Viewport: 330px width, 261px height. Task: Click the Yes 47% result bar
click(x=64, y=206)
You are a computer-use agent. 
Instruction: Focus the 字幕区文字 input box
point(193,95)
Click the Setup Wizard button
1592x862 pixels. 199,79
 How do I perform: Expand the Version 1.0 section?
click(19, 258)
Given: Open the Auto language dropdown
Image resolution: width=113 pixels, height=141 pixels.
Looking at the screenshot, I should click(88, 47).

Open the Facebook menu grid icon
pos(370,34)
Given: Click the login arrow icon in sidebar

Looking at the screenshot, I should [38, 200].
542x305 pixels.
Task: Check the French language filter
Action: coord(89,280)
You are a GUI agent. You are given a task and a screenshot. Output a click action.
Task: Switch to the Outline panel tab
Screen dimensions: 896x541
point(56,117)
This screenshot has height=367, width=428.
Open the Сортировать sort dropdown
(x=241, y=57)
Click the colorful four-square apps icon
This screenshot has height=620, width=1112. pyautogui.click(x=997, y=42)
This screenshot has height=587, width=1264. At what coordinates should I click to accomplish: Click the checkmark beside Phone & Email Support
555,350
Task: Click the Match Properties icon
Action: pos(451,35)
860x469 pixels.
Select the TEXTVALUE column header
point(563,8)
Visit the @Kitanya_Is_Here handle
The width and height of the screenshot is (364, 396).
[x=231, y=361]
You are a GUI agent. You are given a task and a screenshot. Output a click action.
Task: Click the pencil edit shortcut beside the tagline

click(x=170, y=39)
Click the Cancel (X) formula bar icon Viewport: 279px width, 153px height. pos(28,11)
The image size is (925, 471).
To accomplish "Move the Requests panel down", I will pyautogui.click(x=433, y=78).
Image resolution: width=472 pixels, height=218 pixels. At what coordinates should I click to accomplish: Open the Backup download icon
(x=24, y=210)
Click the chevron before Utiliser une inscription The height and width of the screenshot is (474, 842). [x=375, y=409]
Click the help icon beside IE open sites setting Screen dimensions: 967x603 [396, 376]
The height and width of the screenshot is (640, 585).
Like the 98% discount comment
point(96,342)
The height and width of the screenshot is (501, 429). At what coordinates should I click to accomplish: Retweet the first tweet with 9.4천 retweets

#### WHAT THE TASK REQUIRES:
Write out only the lines that run from the line containing "You are a computer-use agent." through the line containing "Task: Switch to the Outline panel tab", both included, exactly as they appear above.

#### ANSWER TO THE PROBLEM:
You are a computer-use agent. 
Instruction: Focus the 字幕区文字 input box
point(193,95)
Click the Setup Wizard button
1592x862 pixels. 199,79
 How do I perform: Expand the Version 1.0 section?
click(19, 258)
Given: Open the Auto language dropdown
Image resolution: width=113 pixels, height=141 pixels.
Looking at the screenshot, I should click(88, 47).

Open the Facebook menu grid icon
pos(370,34)
Given: Click the login arrow icon in sidebar

Looking at the screenshot, I should [38, 200].
542x305 pixels.
Task: Check the French language filter
Action: coord(89,280)
You are a GUI agent. You are given a task and a screenshot. Output a click action.
Task: Switch to the Outline panel tab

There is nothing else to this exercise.